Stocks fell on Friday as investors believe a stronger-than-expected jobs report will likely keep the Federal Reserve on track for its aggressive rate hikes.
The S&P 500 fell 0.5%, while the tech-heavy Nasdaq Composite dropped 1%. The Dow Jones Industrial Average shed 63 points, or about 0.2%.
Nonfarm payrolls increased 372,000 in the month of June, better than the 250,000 Dow Jones estimate and continuing what has been a strong year for job growth, according to data Friday from the Bureau of Labor Statistics.
“The overall picture is pretty strong job growth, and I’d say quite good earnings growth. That just makes the case for 75 basis points this month almost air tight,” said Michael Schumacher, Wells Fargo director rates strategy.

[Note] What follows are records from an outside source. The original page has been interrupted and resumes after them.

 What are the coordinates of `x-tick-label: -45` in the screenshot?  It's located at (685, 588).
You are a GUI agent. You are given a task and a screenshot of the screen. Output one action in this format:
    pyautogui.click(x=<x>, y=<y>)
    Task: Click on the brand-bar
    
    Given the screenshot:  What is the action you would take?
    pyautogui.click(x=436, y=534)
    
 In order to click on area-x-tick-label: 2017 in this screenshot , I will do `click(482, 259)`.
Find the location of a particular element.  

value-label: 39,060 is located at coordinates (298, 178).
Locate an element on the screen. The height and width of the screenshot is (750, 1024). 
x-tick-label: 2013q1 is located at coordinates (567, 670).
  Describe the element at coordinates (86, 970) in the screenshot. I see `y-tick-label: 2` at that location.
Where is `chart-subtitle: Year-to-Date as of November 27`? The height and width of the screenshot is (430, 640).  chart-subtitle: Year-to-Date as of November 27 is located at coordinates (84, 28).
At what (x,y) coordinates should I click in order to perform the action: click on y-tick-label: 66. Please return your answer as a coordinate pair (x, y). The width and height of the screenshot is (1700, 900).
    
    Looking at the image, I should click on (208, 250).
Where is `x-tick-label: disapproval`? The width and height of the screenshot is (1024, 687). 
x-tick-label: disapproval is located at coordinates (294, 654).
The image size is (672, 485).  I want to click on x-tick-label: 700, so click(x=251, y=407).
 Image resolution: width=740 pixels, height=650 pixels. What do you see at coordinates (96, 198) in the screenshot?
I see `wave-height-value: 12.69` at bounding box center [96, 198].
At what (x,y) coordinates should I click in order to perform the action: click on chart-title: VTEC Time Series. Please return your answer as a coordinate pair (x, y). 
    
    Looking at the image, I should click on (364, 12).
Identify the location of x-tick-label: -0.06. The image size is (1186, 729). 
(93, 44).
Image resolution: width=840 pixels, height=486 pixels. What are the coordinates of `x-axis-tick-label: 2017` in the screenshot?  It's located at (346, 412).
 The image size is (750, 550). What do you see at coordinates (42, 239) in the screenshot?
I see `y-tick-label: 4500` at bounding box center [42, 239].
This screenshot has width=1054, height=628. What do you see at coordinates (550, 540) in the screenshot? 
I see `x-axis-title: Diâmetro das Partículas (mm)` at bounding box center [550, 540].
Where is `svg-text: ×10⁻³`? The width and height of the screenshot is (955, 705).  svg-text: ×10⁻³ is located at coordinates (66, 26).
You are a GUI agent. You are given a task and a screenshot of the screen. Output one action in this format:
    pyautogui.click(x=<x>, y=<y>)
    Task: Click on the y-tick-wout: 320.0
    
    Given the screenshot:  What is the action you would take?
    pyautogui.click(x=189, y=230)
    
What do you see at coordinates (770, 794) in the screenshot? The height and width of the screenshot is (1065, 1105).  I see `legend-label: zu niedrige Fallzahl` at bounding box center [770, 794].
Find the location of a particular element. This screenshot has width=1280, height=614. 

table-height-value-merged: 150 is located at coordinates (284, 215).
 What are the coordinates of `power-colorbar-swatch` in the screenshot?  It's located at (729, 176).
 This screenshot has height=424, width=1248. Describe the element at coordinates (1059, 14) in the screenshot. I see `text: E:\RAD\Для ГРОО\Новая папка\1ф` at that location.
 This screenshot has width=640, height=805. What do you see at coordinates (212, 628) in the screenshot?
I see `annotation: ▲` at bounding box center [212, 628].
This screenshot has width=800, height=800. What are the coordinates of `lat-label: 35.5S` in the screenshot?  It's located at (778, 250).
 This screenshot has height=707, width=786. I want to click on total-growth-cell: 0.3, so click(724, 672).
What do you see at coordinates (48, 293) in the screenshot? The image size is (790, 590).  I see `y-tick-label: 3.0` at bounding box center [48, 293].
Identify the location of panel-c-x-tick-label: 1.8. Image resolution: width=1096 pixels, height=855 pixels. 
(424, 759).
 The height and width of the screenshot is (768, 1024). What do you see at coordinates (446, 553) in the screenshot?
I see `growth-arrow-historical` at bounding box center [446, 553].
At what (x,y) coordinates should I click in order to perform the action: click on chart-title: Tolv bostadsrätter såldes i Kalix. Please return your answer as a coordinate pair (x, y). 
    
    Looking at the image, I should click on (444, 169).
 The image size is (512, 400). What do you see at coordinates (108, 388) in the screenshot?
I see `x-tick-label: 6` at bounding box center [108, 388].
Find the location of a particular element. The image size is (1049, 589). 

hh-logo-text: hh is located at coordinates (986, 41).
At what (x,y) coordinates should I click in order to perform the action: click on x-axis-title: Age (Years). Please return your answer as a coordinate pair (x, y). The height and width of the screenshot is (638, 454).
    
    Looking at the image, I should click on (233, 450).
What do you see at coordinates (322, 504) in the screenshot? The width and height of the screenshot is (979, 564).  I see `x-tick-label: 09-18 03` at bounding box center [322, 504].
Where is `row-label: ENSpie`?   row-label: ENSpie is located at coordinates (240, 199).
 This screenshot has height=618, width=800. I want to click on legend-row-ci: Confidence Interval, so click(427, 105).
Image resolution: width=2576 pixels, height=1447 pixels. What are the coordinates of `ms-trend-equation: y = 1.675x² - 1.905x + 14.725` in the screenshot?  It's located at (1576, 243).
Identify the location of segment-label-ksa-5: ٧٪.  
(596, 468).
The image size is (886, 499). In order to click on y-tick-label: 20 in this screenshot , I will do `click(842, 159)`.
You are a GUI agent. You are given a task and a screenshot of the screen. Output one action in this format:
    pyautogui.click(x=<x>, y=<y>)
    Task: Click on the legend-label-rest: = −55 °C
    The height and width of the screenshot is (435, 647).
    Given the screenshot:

Treasury yields jumped sharply after the jobs data was released, which may have weighed on stocks.
The action in futures followed a winning session Thursday in which the S&P 500 posted a four-day positive streak, matching its longest of the year thus far. The index is now down about 19% from its all-time high in January.
The S&P 500 is up about 2% during this holiday-shortened week, and it’s on pace for its second positive week in the last three.
The Dow Jones Industrial Average and the tech-heavy Nasdaq Composite are up 0.92% and 4.4% this week, respectively. Both indexes are also on track for their second positive week in the last three.